◆ **Activity**: An exact reproduction of the lines from the one with "Click the Flags" to the end of the data below is required. No other lines may be included.

◆ **The data**:
- Opening Delimiter -

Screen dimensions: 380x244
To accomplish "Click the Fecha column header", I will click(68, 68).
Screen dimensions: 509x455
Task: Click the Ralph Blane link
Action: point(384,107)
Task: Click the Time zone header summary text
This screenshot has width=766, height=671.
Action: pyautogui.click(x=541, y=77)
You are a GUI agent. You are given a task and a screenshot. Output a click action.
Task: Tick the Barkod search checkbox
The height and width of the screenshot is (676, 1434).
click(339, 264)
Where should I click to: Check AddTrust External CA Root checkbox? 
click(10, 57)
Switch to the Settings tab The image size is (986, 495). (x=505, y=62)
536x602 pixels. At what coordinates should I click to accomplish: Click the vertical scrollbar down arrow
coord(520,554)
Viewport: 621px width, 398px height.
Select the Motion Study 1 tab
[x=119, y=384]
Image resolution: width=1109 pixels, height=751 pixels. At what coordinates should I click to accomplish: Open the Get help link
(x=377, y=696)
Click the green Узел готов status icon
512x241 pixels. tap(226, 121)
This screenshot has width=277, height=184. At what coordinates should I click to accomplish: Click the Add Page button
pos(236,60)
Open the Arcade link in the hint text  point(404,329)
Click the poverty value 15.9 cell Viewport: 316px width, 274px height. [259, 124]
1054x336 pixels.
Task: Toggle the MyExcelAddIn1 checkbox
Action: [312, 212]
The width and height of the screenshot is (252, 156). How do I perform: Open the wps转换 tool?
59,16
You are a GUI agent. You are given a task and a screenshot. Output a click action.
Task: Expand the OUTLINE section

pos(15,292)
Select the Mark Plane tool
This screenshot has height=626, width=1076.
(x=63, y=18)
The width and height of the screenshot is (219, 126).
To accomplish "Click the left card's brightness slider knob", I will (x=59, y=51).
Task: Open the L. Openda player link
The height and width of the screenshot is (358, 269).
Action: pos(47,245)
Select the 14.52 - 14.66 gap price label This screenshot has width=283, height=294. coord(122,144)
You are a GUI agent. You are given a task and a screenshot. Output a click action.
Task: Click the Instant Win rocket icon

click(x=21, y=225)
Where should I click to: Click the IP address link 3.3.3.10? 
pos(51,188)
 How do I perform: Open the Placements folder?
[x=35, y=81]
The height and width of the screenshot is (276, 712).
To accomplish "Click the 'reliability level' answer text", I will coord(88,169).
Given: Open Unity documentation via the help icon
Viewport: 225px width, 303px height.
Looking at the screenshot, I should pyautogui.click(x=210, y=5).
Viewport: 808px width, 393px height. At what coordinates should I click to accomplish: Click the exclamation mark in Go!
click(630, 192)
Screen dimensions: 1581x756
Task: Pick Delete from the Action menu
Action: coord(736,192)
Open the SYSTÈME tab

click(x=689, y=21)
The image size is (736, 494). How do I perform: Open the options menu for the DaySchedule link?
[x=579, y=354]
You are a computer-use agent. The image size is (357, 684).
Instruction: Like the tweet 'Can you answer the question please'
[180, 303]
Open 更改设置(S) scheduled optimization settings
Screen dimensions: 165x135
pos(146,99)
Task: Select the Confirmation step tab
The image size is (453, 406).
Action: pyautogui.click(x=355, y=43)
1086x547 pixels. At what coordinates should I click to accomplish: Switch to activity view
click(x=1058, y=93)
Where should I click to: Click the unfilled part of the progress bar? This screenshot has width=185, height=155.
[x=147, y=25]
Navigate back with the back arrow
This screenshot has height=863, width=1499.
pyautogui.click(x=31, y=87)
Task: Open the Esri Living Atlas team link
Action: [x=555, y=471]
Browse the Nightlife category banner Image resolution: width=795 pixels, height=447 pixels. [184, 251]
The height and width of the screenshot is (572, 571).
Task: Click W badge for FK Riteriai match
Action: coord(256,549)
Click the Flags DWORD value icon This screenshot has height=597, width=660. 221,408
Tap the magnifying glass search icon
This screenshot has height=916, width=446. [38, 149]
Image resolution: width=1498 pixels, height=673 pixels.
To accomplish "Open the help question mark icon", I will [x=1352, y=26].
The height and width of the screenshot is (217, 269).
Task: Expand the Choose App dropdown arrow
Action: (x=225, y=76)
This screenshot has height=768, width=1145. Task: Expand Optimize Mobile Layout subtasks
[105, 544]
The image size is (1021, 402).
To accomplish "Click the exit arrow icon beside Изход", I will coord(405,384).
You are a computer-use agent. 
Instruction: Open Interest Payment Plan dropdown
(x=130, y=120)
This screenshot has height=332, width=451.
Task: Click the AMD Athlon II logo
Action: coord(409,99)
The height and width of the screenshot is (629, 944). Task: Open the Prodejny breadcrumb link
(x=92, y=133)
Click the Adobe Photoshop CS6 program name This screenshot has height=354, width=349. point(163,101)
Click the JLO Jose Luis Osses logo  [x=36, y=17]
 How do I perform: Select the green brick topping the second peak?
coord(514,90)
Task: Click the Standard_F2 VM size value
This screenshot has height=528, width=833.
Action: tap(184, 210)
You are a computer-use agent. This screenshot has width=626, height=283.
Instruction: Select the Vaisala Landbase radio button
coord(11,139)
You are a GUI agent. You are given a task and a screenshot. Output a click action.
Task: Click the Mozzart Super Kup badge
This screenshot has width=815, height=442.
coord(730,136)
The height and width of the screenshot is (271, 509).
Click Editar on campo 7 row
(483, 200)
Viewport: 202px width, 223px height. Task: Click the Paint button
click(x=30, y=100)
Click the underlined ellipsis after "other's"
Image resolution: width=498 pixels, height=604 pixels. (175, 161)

- Closing Delimiter -

◆ **Result**:
Click the Flags DWORD value icon This screenshot has height=597, width=660. 221,408
Tap the magnifying glass search icon
This screenshot has height=916, width=446. [38, 149]
Image resolution: width=1498 pixels, height=673 pixels.
To accomplish "Open the help question mark icon", I will [x=1352, y=26].
The height and width of the screenshot is (217, 269).
Task: Expand the Choose App dropdown arrow
Action: (x=225, y=76)
This screenshot has height=768, width=1145. Task: Expand Optimize Mobile Layout subtasks
[105, 544]
The image size is (1021, 402).
To accomplish "Click the exit arrow icon beside Изход", I will coord(405,384).
You are a computer-use agent. 
Instruction: Open Interest Payment Plan dropdown
(x=130, y=120)
This screenshot has height=332, width=451.
Task: Click the AMD Athlon II logo
Action: coord(409,99)
The height and width of the screenshot is (629, 944). Task: Open the Prodejny breadcrumb link
(x=92, y=133)
Click the Adobe Photoshop CS6 program name This screenshot has height=354, width=349. point(163,101)
Click the JLO Jose Luis Osses logo  [x=36, y=17]
 How do I perform: Select the green brick topping the second peak?
coord(514,90)
Task: Click the Standard_F2 VM size value
This screenshot has height=528, width=833.
Action: tap(184, 210)
You are a computer-use agent. This screenshot has width=626, height=283.
Instruction: Select the Vaisala Landbase radio button
coord(11,139)
You are a GUI agent. You are given a task and a screenshot. Output a click action.
Task: Click the Mozzart Super Kup badge
This screenshot has width=815, height=442.
coord(730,136)
The height and width of the screenshot is (271, 509).
Click Editar on campo 7 row
(483, 200)
Viewport: 202px width, 223px height. Task: Click the Paint button
click(x=30, y=100)
Click the underlined ellipsis after "other's"
Image resolution: width=498 pixels, height=604 pixels. (175, 161)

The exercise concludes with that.